Facebook exonéré, mais surveillé

La FTC annonce la résolution de la procédure ouverte à l’encontre de Facebook, celui-ci acceptant de verser 5 milliards de dollars et de se plier à de nouvelles règles… règles auxquelles il était pourtant déjà soumis. Mais cette fois-ci, le régulateur promet une surveillance accrue quant aux pratiques du géant. Avec la même efficacité qu’entre 2012 et 2019 ?

Voilà la décision de la FTC confirmée : pour avoir violé l’accord à l’amiable signé en 2012 avec le régulateur, Facebook… règle de nouveau l’affaire à l’amiable et se voit exonéré de toute mise en cause dans les scandales antérieurs à la signature de ce nouvel accord. Le montant qu’il accepte de verser est un record pour le gendarme américain, quand bien même cette somme de 5 milliards de dollars représente moins d’un onzième des revenus publicitaires annuels du géant.

Mais au-delà de la sanction financière, l’accord introduit plusieurs mécanismes afin de garantir chez Facebook le respect de la vie privée et la protection des données personnelles de ses utilisateurs. La première de ces mesures, qui fait déjà couler énormément d’encre outre-Atlantique, consiste en la création d’un « comité indépendant en charge de la privacy » au niveau du conseil d’administration de Facebook, « supprimer le contrôle absolu du PDG de Facebook, Mark Zuckerberg, sur les décisions affectant la confidentialité des utilisateurs ».

Ses membres seront indépendants de Facebook, désignés par un autre comité, lui aussi indépendant, et ne pourront être limogés qu’à la majorité absolue du conseil d’administration. En outre, l’entreprise devra désigner des « compliance officers », des personnes responsables du programme de confidentialité de Facebook. Le nouveau comité devra valider les nominations et lui seul sera en mesure de remplacer un de ces responsables, « pas le PDG ou les employés de Facebook » explicite la FTC.

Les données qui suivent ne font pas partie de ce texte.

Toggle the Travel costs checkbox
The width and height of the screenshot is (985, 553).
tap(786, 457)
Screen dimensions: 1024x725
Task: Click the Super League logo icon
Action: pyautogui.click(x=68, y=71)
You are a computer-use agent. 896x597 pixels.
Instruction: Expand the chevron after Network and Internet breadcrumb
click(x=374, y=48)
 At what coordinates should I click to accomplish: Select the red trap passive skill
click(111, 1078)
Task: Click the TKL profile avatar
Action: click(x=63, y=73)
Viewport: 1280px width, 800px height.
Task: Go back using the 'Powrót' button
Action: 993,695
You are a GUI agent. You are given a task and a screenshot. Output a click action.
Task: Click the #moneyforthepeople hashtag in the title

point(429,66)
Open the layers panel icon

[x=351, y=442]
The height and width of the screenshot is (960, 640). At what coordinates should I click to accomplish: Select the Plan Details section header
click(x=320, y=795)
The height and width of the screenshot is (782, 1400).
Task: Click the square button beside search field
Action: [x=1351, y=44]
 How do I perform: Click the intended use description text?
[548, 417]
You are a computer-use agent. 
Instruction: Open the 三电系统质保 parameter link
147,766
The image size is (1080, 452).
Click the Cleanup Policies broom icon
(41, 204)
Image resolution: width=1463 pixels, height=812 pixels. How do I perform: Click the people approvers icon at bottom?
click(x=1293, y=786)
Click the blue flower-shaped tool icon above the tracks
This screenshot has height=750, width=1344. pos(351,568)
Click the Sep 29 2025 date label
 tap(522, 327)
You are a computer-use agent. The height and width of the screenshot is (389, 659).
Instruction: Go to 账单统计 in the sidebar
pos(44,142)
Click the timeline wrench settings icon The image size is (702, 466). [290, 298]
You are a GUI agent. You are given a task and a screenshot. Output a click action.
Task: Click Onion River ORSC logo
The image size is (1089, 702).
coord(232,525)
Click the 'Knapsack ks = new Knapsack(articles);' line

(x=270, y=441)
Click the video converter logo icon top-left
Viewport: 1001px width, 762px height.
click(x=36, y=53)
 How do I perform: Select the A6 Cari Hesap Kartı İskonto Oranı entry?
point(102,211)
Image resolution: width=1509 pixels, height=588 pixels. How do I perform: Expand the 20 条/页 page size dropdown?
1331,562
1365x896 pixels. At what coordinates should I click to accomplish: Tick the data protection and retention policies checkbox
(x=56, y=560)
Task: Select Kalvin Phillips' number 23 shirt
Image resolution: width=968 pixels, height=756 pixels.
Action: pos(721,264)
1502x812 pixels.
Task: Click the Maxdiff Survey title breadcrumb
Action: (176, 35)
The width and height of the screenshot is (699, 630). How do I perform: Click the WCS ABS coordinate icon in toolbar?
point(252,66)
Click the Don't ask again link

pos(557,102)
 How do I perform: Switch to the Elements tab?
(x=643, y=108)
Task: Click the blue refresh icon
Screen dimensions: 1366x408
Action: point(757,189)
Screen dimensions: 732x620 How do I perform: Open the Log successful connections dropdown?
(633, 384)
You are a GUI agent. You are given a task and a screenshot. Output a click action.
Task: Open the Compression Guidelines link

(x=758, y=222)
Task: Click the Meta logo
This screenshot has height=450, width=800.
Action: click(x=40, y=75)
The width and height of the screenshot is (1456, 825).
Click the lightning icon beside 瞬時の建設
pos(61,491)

Surveillance interne et externe

Ces « compliance officers », de même que Mark Zuckerberg en personne, auront l’obligation de soumettre à la FTC des certifications trimestrielles et annuelles attestant que l'entreprise respecte le programme de confidentialité défini par la décision du régulateur. « Toute fausse attestation les exposera à des sanctions civiles et pénales individuelles » ajoute la FTC, soulignant qu’en cas de défaillance, Mark Zuckerberg pourra être personnellement tenu responsable devant la justice.

Du côté de la surveillance externe, la FTC désignera un auditeur tiers chargé d’évaluer tous les deux ans « l’efficacité du programme de confidentialité de Facebook et d'identifier les lacunes éventuelles », sur la base de faits collectés et de tests effectués par ce tiers, et non pas sur les affirmations de l’entreprise. Cet auditeur externe devra en outre faire un rapport trimestriel au comité indépendant.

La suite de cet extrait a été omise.